-- START Passage provided --

The sensor dust issue evidently is one that requires consideration with
DSLRs. 
There's another option that some LUG members take.
You can use a 21MP analog, non-crop factored, non-proprietary renewable
sensor surface and blow the dust off before you scan ;-)

I think that Olympus should best be remembered for birthing the OM cameras,
for their innovation, form factor, OTF metering, bright finders etc etc

Recidivist Hoppy

My 2.7 c worth at today's exchange rate.
------------------------------

Message: 5
Date: Mon, 19 Jun 2006 14:05:47 -0400
From: "B. D. Colen" <bdcolen@comcast.net>
Subject: Re: [Leica] 4/3 question
To: Leica Users Group <lug@leica-users.org>
Message-ID: <C0BC5FBB.12205%bdcolen@comcast.net>
Content-Type: text/plain;       charset="US-ASCII"

When all is said and done, Olympus will probably be remembered for one
contribution to the digital revolution, and that is the self-cleaning
sensor; it really, really works. I don't pay any more attention to where I
put my digital bodies, where I change lenses, or in any way baby them any
more than I did my Ms or film Nikons. And in all the time I've now been
using the E-1, I have had a total of one image which has a sensor dust spot
on it. I didn't clean the sensor after that, because the next time I turned
the camera on, the spot disappeared.

On 6/19/06 12:36 PM, "Daniel Ridings" <dlridings@gmail.com> wrote:

> I've had it happen, no doubt about that, but not nearly as much as I
> feared. That is all I was saying.
> 
> I did notice it the first time when I was at the coast with a vast
> section of the photography monotonic ... sea and sky went together.
> 
> I am fairly paranoid about how I handle the camera. When not in use, I
> keep it in a plastic bag, not a dusty Domke. It's being used most of
> the time though, so it is out in the open a lot.

-- END Passage provided --
-- START Data --

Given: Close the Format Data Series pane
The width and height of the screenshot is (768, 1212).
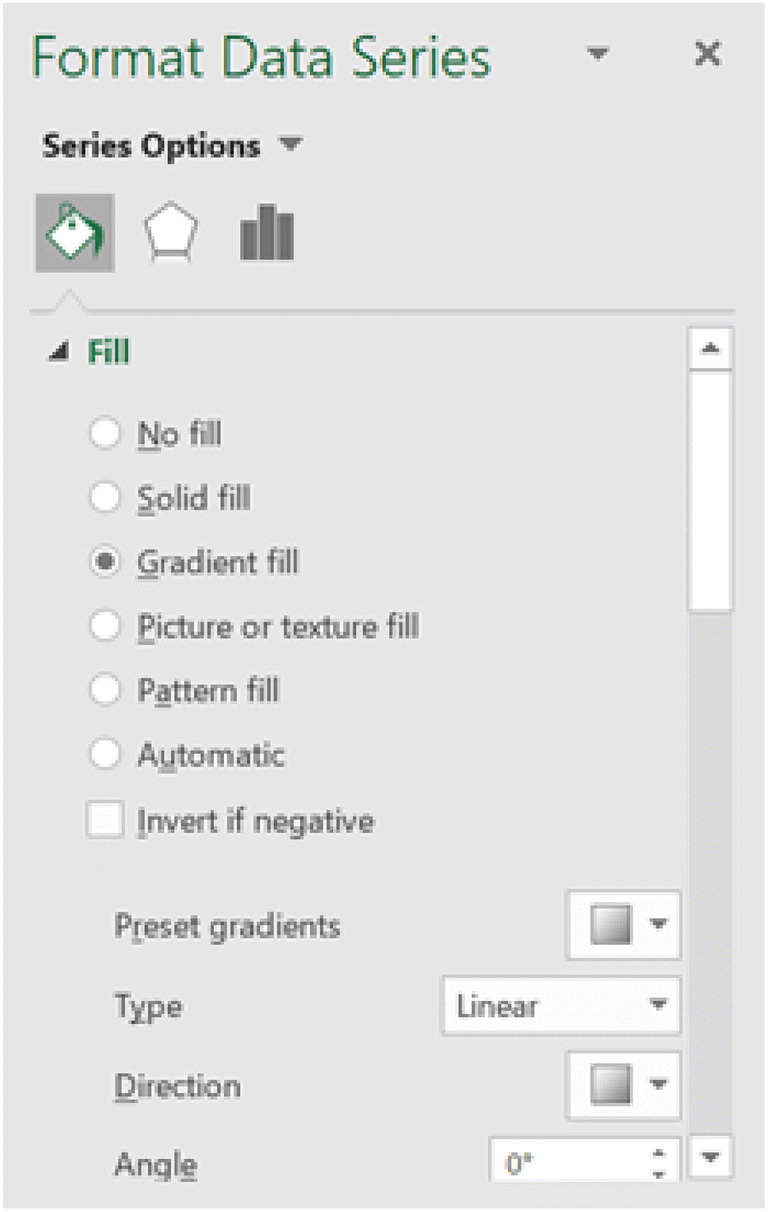Looking at the screenshot, I should (x=707, y=54).
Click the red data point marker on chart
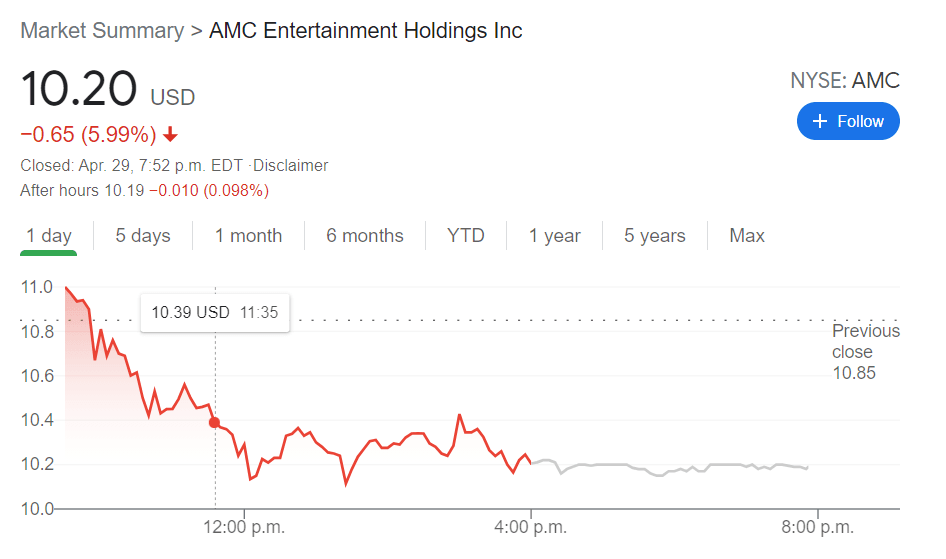This screenshot has height=559, width=946. coord(215,422)
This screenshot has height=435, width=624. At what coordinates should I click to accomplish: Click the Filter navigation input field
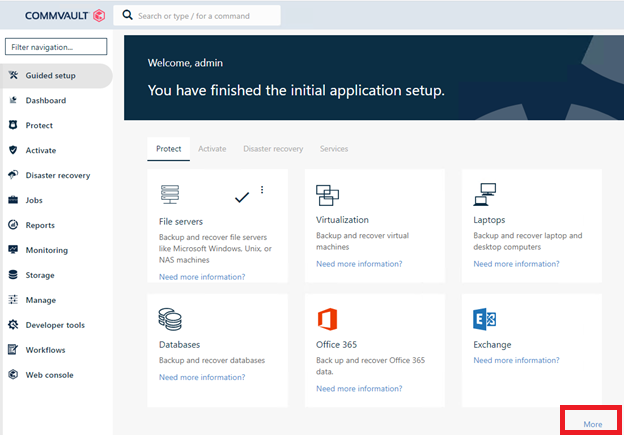(x=55, y=47)
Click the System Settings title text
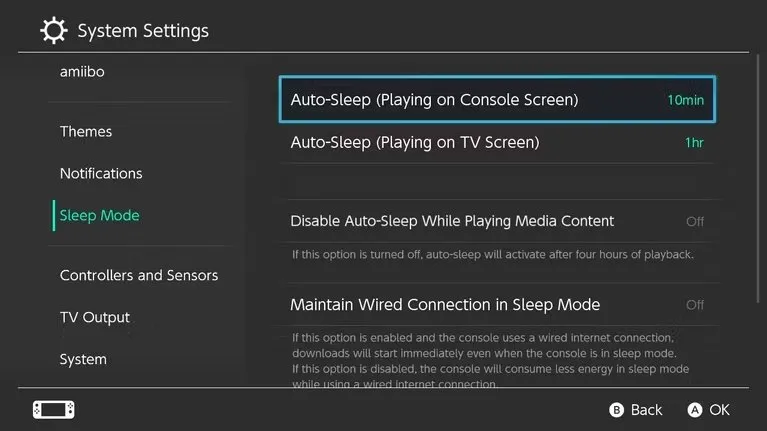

-- END Data --

▸ What is required
From the sensor dust discussion, transcribe the portion that begins at the words "I think that" and stops after "today's exchange rate.", word for word.

▸ Result of the task
I think that Olympus should best be remembered for birthing the OM cameras,
for their innovation, form factor, OTF metering, bright finders etc etc

Recidivist Hoppy

My 2.7 c worth at today's exchange rate.